I'm really, really sick of fillets. I figured that rather than grinding on with the interior, I'd flip the boat over and have a go at the underside. So today was flipping day.
We started by hoisting the boat straight up. Some Jarrah beams rigged between two industrial shelf supports provided a lifting point, and we used slings around the hull. Once the building frame was pulled clear, the boat is now hanging by a thread, as it were.
Then we slid the rope along the sling to rotate the boat. It was incredibly slow, hard work. Mogget's a little offended that his favourite perch is now at 45 degrees.
Mogget shows his extreme bravery by wandering underneath while it's suspended. His mum's knot tying abilities are nothing to write home about.
I was pondering doing more work on the fillets at this point. Much better access.
Here's the tipping point. There wasn't quite enough space under the beams for the boat sideways, so we had to lift them up a bit. I did this one corner at a time.
Everything happened quite quickly after that, so the camera was forgotten. Here's the boat resting on it's king plank and one sawhorse at the aft, after breaking the sawhorse I tried to use to support the bow.
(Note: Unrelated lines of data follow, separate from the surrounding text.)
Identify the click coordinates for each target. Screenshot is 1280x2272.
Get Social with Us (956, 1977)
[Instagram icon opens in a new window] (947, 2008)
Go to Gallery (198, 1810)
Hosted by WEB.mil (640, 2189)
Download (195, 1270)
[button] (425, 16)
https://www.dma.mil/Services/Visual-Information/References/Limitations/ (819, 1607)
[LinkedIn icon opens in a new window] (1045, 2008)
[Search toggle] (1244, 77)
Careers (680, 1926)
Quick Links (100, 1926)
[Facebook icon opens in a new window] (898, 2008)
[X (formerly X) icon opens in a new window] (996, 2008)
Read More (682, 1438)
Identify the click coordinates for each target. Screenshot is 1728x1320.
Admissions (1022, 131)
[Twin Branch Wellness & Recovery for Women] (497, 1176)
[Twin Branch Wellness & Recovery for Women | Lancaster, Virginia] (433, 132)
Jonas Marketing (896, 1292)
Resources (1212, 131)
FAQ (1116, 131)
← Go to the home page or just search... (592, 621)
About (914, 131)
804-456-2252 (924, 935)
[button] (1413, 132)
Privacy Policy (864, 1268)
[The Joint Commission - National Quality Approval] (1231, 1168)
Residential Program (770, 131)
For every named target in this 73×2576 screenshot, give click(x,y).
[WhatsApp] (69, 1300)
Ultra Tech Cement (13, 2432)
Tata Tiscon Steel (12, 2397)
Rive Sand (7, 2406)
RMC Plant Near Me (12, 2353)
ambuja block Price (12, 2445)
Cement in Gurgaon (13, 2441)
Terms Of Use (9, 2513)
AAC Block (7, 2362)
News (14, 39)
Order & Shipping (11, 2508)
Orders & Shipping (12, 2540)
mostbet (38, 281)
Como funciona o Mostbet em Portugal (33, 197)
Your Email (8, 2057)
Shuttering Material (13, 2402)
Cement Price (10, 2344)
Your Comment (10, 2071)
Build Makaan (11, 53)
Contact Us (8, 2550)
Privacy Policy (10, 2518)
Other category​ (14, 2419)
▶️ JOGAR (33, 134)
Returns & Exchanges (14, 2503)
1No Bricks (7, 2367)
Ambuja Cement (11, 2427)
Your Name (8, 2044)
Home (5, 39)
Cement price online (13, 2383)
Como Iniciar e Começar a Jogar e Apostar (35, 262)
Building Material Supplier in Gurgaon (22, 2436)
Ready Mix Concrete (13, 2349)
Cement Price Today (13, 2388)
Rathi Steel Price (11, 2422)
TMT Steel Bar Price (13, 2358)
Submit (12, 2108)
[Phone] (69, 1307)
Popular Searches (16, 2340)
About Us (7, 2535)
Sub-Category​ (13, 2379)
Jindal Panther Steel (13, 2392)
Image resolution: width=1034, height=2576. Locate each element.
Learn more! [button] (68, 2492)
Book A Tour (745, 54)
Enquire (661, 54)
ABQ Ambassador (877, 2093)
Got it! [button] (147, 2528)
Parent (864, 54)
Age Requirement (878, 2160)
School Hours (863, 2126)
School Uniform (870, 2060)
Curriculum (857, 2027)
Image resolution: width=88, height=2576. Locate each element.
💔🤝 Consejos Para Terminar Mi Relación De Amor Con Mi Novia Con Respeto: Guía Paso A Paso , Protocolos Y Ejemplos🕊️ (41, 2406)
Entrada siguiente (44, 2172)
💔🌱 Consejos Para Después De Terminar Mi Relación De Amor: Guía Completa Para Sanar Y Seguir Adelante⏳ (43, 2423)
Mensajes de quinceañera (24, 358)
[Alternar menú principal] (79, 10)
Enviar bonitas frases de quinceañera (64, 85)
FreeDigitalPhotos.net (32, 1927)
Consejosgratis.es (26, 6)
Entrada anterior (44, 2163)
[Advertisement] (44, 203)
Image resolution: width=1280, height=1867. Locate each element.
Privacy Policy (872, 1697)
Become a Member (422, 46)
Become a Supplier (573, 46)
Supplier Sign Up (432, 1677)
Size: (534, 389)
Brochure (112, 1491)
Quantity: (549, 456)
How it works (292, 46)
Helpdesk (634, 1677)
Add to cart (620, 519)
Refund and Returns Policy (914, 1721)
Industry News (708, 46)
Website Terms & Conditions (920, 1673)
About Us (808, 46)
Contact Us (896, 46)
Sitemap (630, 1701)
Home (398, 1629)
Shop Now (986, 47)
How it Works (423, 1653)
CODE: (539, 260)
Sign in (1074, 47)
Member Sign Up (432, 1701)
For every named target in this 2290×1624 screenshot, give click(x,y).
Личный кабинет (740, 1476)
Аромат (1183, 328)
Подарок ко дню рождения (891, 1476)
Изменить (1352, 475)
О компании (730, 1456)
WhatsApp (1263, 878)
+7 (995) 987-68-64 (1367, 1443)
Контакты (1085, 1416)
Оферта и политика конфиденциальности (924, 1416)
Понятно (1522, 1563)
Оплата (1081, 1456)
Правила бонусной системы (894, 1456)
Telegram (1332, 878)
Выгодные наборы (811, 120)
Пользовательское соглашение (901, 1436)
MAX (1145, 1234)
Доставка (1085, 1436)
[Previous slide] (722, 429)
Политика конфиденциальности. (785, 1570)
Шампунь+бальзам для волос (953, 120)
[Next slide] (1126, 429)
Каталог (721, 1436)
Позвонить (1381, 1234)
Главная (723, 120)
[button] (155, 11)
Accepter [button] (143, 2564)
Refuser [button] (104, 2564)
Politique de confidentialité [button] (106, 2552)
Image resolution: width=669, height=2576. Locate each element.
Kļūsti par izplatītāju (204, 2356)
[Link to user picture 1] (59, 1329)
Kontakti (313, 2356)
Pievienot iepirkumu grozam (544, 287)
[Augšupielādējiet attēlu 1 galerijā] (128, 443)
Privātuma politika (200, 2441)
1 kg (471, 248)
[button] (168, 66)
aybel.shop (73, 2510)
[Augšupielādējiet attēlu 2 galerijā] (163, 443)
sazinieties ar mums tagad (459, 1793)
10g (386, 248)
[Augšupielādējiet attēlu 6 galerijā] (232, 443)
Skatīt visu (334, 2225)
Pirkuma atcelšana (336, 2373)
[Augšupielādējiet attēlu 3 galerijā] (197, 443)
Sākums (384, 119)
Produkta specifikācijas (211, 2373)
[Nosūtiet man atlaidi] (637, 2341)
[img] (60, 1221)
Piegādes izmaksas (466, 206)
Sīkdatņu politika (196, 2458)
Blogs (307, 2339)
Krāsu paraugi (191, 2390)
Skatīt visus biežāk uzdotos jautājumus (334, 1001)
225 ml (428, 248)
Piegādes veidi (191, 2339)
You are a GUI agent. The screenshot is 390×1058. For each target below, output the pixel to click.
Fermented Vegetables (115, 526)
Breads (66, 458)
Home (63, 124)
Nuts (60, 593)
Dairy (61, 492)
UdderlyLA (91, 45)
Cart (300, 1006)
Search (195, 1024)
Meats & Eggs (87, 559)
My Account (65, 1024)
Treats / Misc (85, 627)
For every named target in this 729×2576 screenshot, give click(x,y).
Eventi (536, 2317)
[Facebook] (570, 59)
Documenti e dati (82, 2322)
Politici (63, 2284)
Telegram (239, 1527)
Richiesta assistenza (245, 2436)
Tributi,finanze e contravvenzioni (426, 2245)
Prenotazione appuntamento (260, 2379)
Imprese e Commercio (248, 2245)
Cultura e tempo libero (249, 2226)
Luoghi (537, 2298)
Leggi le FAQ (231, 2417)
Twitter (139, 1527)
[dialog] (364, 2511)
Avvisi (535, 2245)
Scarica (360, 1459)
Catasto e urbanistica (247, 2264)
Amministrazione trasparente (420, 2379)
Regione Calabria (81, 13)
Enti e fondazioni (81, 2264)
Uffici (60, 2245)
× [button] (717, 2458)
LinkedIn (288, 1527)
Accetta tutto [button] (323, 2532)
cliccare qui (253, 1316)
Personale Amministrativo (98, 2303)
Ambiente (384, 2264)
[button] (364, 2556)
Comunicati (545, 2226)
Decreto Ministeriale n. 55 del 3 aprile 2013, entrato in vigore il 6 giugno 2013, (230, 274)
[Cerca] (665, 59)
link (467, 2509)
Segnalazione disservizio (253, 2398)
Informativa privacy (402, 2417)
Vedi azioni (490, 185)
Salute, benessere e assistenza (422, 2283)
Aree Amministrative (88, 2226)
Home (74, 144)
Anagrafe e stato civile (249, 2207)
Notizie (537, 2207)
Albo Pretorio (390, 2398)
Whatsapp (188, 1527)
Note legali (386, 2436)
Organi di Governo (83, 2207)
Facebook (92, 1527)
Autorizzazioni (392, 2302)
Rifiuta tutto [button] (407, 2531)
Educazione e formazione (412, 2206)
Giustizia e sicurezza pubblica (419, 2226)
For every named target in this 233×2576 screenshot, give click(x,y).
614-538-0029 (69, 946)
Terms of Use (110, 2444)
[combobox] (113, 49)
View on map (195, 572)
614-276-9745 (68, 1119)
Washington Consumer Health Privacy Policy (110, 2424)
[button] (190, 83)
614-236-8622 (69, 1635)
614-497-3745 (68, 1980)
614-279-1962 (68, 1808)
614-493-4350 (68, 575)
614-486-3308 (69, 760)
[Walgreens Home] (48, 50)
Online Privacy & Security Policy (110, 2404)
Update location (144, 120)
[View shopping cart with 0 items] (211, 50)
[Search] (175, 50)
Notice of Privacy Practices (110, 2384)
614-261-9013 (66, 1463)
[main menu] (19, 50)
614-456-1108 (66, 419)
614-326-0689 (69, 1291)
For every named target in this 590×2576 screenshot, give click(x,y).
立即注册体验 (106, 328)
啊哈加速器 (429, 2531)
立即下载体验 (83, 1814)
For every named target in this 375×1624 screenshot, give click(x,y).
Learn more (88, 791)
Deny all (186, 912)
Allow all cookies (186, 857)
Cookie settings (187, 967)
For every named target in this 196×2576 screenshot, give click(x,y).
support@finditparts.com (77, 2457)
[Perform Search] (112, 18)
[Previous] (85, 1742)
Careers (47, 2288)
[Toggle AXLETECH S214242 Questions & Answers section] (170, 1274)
A couple of hundred dollars later we had some high zoot-factor Kincrome sawhorses, and the boat was lifted again (this time from the centreboard case end logs) and placed delicately on the sawhorses.
Last step is to open a bottle of Kiwi wine (in honour of the Kiwi boat designer - John Welford), and drink a toast. Thanks Perry. I know I yelled a bit, but it all worked out well in the end. The bottom of my boat looks a right mess.
Congrats on the WelSford boat's capsize. Sealnit up and technically she can be in the water.
Nice one Suzy, looking' good, got a launch date?
Nice job Suzy!
Navigator can also be quickly "capsized" with two men and a spotter.